SOURCE MATERIAL —

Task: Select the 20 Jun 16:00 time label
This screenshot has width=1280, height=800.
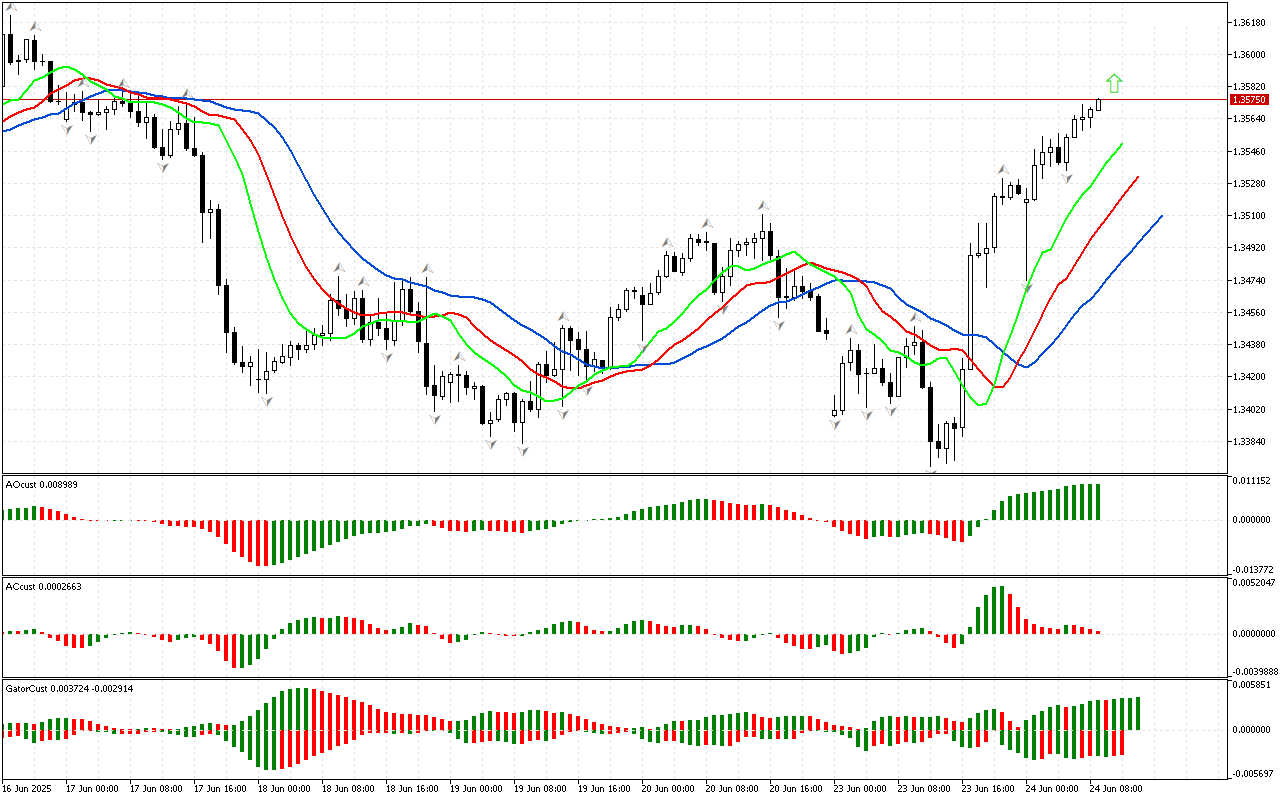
--
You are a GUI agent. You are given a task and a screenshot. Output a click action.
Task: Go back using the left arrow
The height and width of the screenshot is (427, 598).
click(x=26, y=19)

ASSIGNMENT —
Repeat, character for character, the lines of the material above from the line with "Task: Select the 20 Jun 16:00 time label" through the line with "This screenshot has width=1280, height=800.".

WRITTEN SOLUTION —
Task: Select the 20 Jun 16:00 time label
This screenshot has width=1280, height=800.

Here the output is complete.